KUALA LUMPUR (Bloomberg) - Malaysia's ringgit rebounded following a two-week loss as a recovery in crude prices eased concern that finances will deteriorate in the oil-exporting nation.
The currency appreciated 2.5 per cent to 3.5452 per US dollar as of 9 a.m. in Kuala Lumpur in a shortened trading week due to holidays Monday and Tuesday, data compiled by Bloomberg show. That's the biggest gain since September 2013.
Trade data this week that beat economists' estimates helped boost sentiment for the ringgit, which has dropped 9 per cent in six months amid a slide in Brent crude, crimping revenue for Asia's only major oil exporter. The government last month revised its 2015 budget deficit target higher and cut the economic growth forecast because of the impact from oil.
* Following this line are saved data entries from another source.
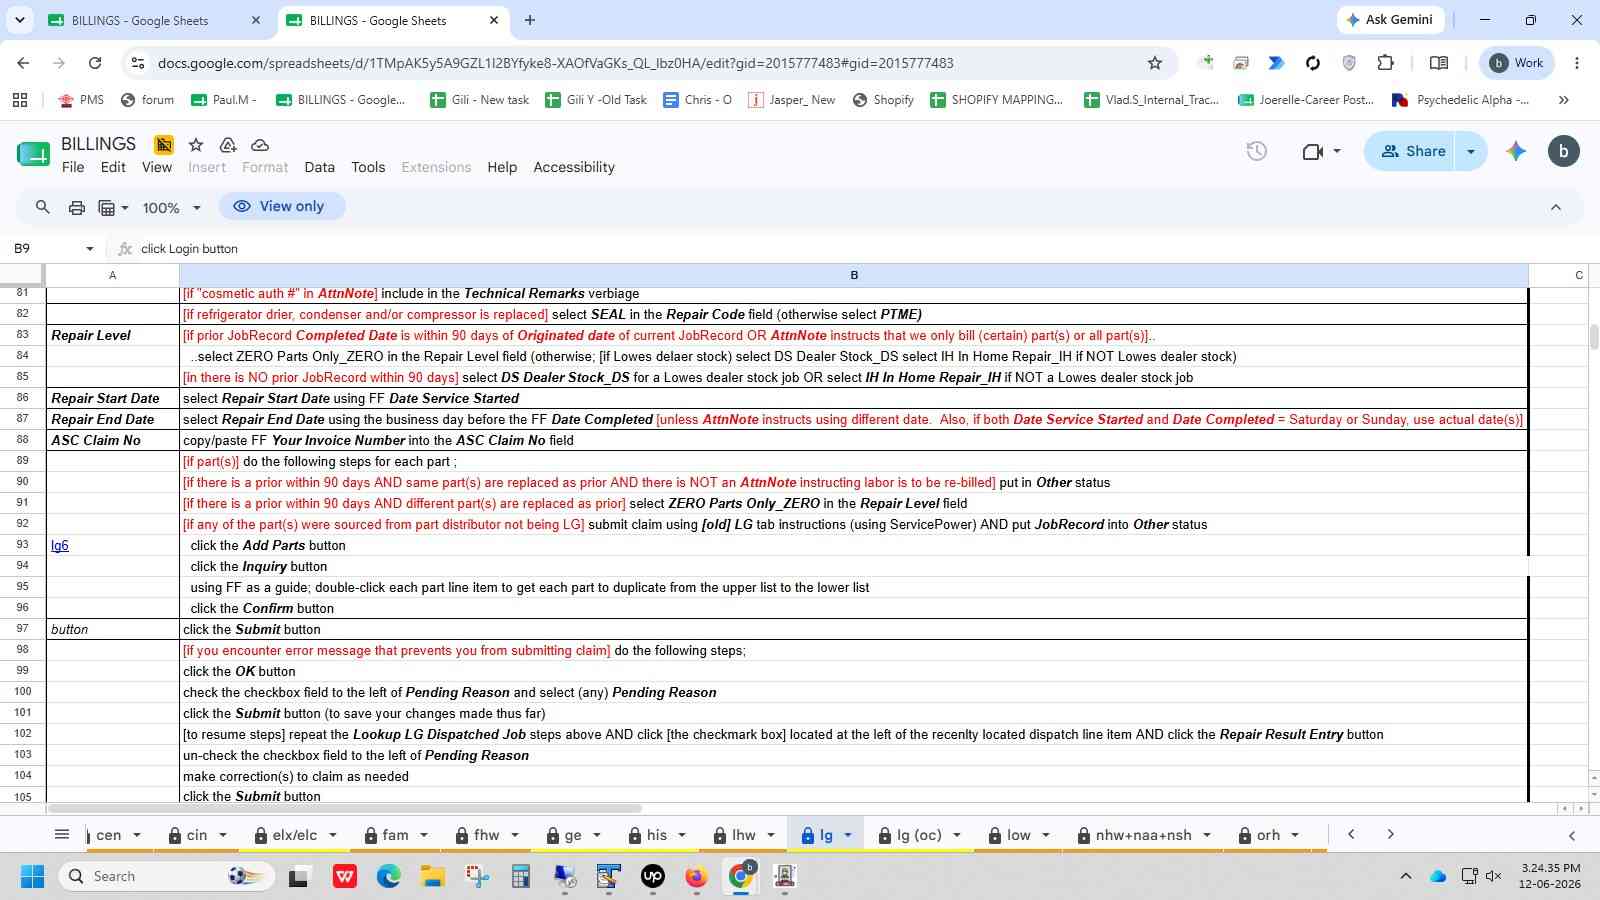This screenshot has height=900, width=1600.
Task: Open the Share button dropdown arrow
Action: pos(1470,151)
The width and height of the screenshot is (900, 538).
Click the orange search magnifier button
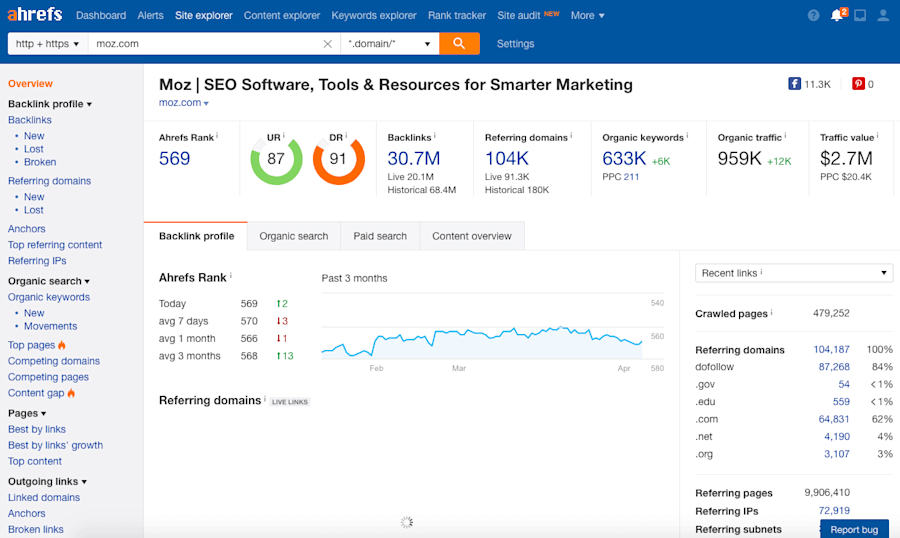pyautogui.click(x=459, y=44)
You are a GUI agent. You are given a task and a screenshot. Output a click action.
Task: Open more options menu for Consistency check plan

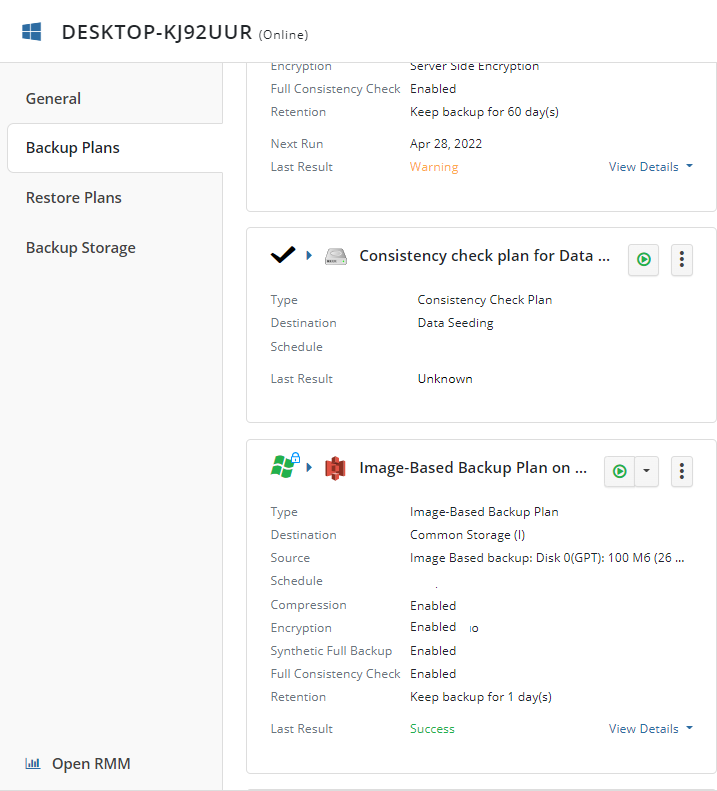(x=682, y=260)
"The ringgit has rallied on the back of a recovery in oil prices," said Khoon Goh, a strategist at Australia & New Zealand Banking Group Ltd. in Singapore. "There's reduced concern over Malaysia's external balances after yesterday's better-than-expected trade surplus number."
Malaysia's exports increased 2.7 per cent in December from a year earlier, more than a 2.1 per cent increase in November, according to a report Thursday from the Department of Statistics. The trade surplus narrowed to RM9.2 billion from RM11.1 billion. Both exceeded the median estimates in Bloomberg surveys of 1 per cent and RM9 billion, respectively.
Foreign-exchange reserves data for the two weeks to Jan. 30 are due later today, while the government will report fourth quarter and full-year growth figures next Thursday.